I've gone from 7.2 to 2.2 and have specific questions on EXACTLY how to hook up the 2 active monitors and 2 subwoofers. I've read tons of forums, spoken with professionals, spoken with Guitar Center, and still have no hard and fast advice on exactly what to do.

For the purpose of this question, let's use my Onkyo 8050 as the reference for best practices. The Onkyo is perfect for 2.1 with active monitors because it has a preout for both L/R and one dedicated for the subwoofer. Here is what I ended up doing and someone here can tell me if this is correct. In the room with the Marantz 2230, I only have the left and right preout.

On the Onkyo, I've taken the RCA out of the left preout on the Onkyo to the XLR in on the left channel of the left sub which has XLR out to the left speaker. I did the same on the right side from the right preout. I did not use the sub out. Did I create a true stereo bass doing this?

I have Adam A7xs and two Dynaudio BM9s and so far is sounds good.
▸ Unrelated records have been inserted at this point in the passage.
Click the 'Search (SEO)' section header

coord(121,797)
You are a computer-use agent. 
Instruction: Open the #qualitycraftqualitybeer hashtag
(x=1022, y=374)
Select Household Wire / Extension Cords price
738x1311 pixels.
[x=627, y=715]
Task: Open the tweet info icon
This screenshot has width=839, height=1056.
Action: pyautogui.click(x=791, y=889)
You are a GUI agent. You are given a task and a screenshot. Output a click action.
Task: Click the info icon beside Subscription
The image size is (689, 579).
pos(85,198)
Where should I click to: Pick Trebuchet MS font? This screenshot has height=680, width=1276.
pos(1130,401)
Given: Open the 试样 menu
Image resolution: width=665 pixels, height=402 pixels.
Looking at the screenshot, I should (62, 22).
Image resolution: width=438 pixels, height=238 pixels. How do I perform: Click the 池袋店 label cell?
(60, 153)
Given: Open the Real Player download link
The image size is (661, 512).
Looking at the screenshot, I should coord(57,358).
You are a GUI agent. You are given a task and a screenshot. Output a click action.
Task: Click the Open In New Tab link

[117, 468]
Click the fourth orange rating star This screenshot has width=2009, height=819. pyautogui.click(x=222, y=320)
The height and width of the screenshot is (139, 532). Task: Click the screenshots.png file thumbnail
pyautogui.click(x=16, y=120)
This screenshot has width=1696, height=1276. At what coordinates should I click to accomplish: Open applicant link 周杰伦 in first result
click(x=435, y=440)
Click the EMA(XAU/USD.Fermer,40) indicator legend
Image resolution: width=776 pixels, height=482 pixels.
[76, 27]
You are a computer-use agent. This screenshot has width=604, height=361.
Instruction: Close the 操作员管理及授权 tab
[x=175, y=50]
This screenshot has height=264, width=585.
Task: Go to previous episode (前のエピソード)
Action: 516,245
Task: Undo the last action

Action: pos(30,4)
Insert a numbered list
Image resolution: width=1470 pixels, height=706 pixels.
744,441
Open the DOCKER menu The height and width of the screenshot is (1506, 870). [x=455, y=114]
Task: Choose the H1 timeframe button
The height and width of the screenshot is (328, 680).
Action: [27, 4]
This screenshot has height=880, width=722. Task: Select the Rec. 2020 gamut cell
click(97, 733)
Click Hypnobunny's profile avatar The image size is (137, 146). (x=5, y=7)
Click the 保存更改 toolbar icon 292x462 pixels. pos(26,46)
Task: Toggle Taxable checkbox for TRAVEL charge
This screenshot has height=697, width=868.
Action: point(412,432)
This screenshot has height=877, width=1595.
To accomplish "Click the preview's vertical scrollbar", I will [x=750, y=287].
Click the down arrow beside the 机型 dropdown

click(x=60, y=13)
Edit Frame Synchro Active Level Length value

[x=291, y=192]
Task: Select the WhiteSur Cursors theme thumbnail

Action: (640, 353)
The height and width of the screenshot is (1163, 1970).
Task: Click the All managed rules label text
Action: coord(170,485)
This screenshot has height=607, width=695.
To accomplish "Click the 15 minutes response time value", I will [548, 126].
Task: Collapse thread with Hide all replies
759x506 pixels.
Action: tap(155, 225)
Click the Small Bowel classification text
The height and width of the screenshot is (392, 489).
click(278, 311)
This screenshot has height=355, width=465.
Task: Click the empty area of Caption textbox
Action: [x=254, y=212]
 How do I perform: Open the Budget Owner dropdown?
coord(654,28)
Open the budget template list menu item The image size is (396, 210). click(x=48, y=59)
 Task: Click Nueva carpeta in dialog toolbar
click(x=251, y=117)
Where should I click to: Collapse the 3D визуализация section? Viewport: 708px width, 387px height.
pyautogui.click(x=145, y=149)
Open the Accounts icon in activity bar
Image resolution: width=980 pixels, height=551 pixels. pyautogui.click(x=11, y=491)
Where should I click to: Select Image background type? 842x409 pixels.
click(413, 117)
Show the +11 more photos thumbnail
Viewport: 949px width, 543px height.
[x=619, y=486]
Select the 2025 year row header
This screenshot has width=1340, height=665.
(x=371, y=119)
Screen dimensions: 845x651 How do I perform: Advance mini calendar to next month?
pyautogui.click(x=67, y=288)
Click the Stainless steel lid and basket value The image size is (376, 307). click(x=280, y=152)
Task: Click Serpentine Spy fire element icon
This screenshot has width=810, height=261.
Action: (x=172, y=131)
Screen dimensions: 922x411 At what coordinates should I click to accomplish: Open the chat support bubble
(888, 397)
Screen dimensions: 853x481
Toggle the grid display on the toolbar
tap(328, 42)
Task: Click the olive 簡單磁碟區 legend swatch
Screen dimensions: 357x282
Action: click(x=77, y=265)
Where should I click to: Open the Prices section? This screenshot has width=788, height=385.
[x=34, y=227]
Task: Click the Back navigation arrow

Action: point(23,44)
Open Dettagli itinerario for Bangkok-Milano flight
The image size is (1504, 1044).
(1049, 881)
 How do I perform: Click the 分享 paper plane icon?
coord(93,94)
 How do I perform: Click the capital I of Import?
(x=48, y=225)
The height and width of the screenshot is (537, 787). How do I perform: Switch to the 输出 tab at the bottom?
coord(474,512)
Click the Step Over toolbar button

The alternative is to use the preouts straight to the left/right speakers bypassing the subs internal crossovers, use the subwoofer out to the left subwoofer, and daisy chain to the right sub using the slave mode.

Yet another alternative is to run the preouts to the first subwoofer, the XLR outs on the first subwoofer to the L/R speakers, and then daisy chain the second sub as the slave.

Since there are so many ways to do this. Anyone have any advice on what would technically produce the best sound?

Thanks,

Adam


----------



## Wayne A. Pflughaupt (Apr 13, 2006)

Welcome to the Forum, Adam!

To answer your question, no connection scheme will result in a sound quality penalty. That said, your first one makes the most sense, practically speaking, since it’s straightforward. That one will also get you stereo bass, if that’s what you’re after, even though there is technically no such thing since bass is omnidirectional anyway.

Regards, 
Wayne


----------



## akjackson009 (Feb 22, 2014)

Thanks Wayne!

I suspected there was probably no real exact way to do it. I think I will leave it be and enjoy my psychoacoustic stereo bass (I tried all the configurations tonight and really didn't hear any differences between any of them.)

Issue #1 

In my insanity of trying all the different configurations, I noticed when I moved one of the subs behind the seating position, which is close to the wall, the bass behind me became somewhat annoying. I tried all the best tips, including mid wall front and back and the best sound I am getting is keeping the subs as humanly possible close to the main speakers...I did the bass crawl with the sweeping tones and the best bass is the two mid wall positions, but when sitting down and actually listening, the bass behind me is obnoxious. I am guessing that room geometry comes into play and interferes with the principles of the bass crawl, since the sub is located somewhat in the middle of the room and does not have the gains from being put close to a boundary. 

Issue #2

Crossover point between mains and subwoofer seems to be a guessing game. I have three options using the sub's internal crossover, 60 Hz, 80 Hz, or none. The Adam speakers go down to 40 Hz or so at -3 dB and do a very good job of producing the low end, almost not needing a sub. The 80 Hz sounds weak, the 60 Hz sounds good, and the none sounds muffled, but none of the options sound just right. Is it worth the money to buy an external crossover to get it just right? The room will never be treated and I'm stuck with dealing with it. 13x31 with 11 foot ceilings is not ideal.

Issue #3

Since I am using active monitors, what is the best setting for the volume on the monitors and subs? I set the Onkyo to a particular reference volume, say 60 out of a 100 scale, setup a microphone, did a test tone, and turned up each individual speaker and sub until it registered 75 dB at the listening position. What I noticed is that the sub's gain is really low relative to the Adam monitors, which are both setup almost dead middle, with the sub a hair past zero. Does this matter?

Nice to hear from a fellow Houstonian. I live close to Katy off Greenhouse and Katy Freeway.

Thanks for the advice.

Adam


----------